Had verse 3 been a direct continuation from verse 1, we might have been uncertain as
to whether the phrase: "All things were made by Him" referred to Theos, "God" or
Logos, "the Word". Verse 2, however, makes it clear that the reference is to "the Word".
A literal translation of John 1: 3 would read: "All things through Him became, and
apart from Him became not one thing that has become." We may not approve of this as a
piece of English, but it has the merit of forcing the reader to perceive, in the insistent use
of the verb ginomai, the intended contrast between the Creator, and all things that He has
created.

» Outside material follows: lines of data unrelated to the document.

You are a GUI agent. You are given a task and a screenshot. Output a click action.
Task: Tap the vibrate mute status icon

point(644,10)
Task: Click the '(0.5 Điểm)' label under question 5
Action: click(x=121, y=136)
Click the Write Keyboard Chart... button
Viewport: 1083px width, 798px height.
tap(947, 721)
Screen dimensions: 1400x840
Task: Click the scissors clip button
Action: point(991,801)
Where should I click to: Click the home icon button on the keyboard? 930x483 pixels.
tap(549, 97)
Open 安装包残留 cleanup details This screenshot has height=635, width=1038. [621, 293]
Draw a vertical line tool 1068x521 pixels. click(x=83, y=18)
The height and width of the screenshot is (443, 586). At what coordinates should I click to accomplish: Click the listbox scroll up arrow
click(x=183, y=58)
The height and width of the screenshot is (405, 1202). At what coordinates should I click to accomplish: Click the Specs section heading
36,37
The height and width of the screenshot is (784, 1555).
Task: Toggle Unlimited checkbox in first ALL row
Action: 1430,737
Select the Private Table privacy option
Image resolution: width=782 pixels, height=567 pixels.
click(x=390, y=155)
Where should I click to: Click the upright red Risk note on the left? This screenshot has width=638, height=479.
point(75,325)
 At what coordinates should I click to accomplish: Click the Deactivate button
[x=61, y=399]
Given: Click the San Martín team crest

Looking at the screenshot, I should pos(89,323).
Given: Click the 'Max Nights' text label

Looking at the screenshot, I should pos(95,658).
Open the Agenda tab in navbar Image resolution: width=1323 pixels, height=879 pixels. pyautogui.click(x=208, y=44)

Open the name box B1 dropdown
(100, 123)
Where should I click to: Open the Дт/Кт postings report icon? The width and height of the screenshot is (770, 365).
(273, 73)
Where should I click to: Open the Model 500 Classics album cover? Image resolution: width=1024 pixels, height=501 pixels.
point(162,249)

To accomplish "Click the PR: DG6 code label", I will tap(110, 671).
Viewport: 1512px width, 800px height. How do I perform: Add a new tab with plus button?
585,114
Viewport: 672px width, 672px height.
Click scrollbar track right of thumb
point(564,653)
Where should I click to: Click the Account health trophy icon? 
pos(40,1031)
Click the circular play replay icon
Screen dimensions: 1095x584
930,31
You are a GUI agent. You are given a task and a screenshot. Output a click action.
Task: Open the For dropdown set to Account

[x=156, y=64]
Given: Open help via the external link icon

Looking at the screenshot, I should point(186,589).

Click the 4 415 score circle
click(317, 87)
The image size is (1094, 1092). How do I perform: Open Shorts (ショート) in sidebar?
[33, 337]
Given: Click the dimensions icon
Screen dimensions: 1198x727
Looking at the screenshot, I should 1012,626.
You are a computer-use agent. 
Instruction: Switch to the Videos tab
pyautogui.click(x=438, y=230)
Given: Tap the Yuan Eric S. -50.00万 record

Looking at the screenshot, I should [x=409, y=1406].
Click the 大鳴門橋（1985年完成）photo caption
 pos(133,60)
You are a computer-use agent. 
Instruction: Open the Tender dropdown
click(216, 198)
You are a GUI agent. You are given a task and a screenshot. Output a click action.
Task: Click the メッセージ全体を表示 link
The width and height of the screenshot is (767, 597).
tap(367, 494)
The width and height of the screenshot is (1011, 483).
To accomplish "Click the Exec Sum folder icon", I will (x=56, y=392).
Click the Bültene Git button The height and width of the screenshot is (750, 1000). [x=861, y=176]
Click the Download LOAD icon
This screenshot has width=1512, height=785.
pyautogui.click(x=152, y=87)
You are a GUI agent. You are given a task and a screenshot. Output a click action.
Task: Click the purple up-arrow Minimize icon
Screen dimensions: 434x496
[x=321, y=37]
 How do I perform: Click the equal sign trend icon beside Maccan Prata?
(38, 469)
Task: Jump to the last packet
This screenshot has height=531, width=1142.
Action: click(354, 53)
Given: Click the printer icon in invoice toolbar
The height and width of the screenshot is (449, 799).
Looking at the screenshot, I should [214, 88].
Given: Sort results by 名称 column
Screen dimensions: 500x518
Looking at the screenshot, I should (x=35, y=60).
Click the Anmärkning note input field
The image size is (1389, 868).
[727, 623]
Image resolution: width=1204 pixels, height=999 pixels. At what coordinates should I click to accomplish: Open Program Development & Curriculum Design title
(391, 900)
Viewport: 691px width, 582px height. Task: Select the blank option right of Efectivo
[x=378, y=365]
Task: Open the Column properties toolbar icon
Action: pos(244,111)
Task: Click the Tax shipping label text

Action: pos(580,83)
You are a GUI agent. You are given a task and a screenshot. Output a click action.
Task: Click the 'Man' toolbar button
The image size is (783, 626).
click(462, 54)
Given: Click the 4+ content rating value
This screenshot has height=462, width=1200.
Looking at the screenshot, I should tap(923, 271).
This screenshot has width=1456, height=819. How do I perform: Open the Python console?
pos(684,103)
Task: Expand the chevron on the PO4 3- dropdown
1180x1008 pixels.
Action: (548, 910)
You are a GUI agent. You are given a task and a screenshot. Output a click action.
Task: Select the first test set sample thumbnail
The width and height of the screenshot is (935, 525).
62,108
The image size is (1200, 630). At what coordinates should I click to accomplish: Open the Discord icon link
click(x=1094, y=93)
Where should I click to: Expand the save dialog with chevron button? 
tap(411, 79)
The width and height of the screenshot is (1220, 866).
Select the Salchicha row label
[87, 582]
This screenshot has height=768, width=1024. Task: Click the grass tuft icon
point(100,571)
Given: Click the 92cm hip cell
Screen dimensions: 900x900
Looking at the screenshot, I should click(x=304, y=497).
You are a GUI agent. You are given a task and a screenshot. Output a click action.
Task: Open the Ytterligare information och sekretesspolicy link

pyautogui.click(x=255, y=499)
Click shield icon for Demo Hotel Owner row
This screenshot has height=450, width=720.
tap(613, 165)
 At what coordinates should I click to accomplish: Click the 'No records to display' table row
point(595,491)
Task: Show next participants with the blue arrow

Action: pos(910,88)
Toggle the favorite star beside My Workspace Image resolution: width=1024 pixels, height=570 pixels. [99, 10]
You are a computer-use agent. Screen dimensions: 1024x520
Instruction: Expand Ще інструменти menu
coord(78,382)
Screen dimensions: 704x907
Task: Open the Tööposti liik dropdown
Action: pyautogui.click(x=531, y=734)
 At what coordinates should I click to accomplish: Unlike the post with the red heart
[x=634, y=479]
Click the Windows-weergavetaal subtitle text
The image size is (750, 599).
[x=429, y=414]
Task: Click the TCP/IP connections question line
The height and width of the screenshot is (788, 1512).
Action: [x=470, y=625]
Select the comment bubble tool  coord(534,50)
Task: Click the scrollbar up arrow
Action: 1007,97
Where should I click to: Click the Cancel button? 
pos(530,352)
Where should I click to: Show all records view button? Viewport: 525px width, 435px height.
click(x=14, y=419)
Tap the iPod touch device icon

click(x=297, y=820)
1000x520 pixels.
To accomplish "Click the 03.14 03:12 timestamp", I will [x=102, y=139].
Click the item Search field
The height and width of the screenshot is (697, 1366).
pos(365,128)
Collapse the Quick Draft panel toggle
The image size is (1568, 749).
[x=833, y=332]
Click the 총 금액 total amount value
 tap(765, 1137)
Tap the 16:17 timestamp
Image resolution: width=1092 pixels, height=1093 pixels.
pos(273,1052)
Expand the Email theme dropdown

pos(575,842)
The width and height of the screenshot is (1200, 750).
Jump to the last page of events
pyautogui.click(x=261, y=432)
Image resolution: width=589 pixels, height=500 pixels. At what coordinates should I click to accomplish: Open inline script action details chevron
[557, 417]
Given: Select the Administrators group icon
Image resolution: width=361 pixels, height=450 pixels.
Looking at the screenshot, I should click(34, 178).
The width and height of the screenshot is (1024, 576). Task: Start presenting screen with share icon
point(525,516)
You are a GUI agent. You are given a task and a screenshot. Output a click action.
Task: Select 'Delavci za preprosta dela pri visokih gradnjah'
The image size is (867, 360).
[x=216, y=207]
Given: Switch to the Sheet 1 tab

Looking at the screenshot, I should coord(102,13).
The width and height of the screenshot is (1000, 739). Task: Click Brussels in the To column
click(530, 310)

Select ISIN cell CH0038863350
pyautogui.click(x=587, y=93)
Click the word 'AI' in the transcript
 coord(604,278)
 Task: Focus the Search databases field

Ginomai in verse 3 means "to become", as in Acts 12: 18--"What was become
of Peter". The word is also often used in the sense of "to make" as in John 1: 3; and "to
come to pass", "to happen", "to be born" (Gal. 4: 4). Ginomai is essentially a word
that denotes origin, and such words as "generations", "beget", "parent", are derived
from it. In contrast with ginomai, we have the verb eimi, "to be", which meets us in
John 1: 1 and 2. The reader will perhaps appreciate the contrast better if we turn to
John 8: 58:
"Verily, verily, I say unto you, before Abraham came into being (ginomai), I am
(ego eimi)."
The Jews fully understood what such words portended. Such a claim they regarded as
"blasphemy" (John 10: 31-33), and we read that they took up stones to stone Him
(John 8: 59).
There must always be a fundamental distinction between the One Who can say "I am"
(John 8: 58), the One Who was "in the beginning", and all who have come into being
(ginomai) as finite creatures. Further on in our study of this prologue, we shall discover
that, after the Word was made flesh, the word ginomai is used of Him. This, however,
we must leave to be dealt with later in the present series.
We saw, in our introductory articles, that each Gospel has its own point of view, and it
is interesting to notice that John is the only one of the four evangelists to put forward the
claim represented by John 1: 3. Paul also has his own particular point of view, and it is
enlightening to compare the way in which he refers to the same truth. Where John says
"All things were made by Him", Paul writes--in Colossians--"All things were created
by Him". John leaves the expression "all things" without further expansion, but Paul,
whose theme is Christ as the Head of the Church, and the glory of the dispensation of the
Mystery, expands the thought of the creation of all things, and speaks of "things that are
in heaven, and that are in earth, visible and invisible".